Copyright © 2011 by Chris R. Glaser. All rights reserved.
Forgive the alliteration, but I have come to understand that three primary spiritual yearnings are to belong, to believe, and to be loved.
Process theologian Daniel Day Williams wrote about belonging in his book, The Spirit and the Forms of Love:
…The fundamental human craving is to belong, to count in the community of being… If we begin here we can say that the root anxiety is that of “not-belonging,” of not counting. [Human beings] are not afraid of not existing nearly so much as they are afraid of not being wanted.
This confirms my own experience when I responded to an altar call in my Baptist church at the tender age of six or seven and was baptized. I did so because I wanted to belong to God and Jesus and my family forever.
Research of social scientists exploring the origins of religion reveals people who join a New Religious Movement (NRM) do so first of all because of a connection with someone in the group, a sense of belonging.

**SOURCE MATERIAL**.
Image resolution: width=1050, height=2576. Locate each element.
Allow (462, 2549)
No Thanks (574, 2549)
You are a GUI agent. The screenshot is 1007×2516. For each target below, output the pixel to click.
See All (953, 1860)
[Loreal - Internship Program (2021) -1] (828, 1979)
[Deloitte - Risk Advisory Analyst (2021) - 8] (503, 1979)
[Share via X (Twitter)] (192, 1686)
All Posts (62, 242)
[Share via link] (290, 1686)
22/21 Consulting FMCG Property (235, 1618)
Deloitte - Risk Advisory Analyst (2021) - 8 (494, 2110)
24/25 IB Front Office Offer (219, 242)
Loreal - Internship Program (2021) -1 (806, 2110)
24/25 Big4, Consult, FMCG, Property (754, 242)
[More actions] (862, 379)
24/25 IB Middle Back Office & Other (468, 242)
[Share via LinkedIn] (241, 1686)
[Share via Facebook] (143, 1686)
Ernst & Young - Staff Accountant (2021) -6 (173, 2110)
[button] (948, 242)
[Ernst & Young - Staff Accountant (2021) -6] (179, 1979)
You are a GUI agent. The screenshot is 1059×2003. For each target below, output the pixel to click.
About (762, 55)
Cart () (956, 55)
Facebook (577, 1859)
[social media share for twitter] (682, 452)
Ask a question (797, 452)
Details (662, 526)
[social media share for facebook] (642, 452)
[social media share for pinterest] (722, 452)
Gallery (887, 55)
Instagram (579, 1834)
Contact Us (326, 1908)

**CHECK YOUR UNDERSTANDING**.
1. Translate this sentence from the passage on spiritual belonging into Spanish: "I did so because I wanted to belong to God and Jesus and my family forever."
2. Write the next part of the passage on spiritual belonging, starting after its final sentence.

**SOLVED PROBLEMS**.
1. Lo hice porque quería pertenecer a Dios, a Jesús y a mi familia para siempre.

2.
The same researchers have discovered that belief is secondary in associating with an NRM. But I would say that to believe is to the head what to belong is to the heart. For the intellect, shared belief is a way of belonging.
But to belong and to believe is not enough. We yearn to be loved. We all know marriages and families and churches that are based more on belonging than on love—and we now label them more or less “dysfunctional.” This dynamic is most radically manifest in hate groups where belonging is based on a shared belief of who is to be feared and hated and excluded. Unfortunately, that has become a litmus test for belonging to some religious groups.
That’s when a belief in yourself as a beloved child of God who belongs here is needed, one of the central messages of the Christian gospel. Daniel Day Williams wrote that sin can be “unbelief in ourselves”:
We betray our real self, with its struggling, its hopes and fears. We refuse to trust ourselves in our real relation to anything. We refuse to believe that life is good and worthy for us as we really are, that our small margin of freedom with all its risks makes the difference between fulfilling life and destroying it.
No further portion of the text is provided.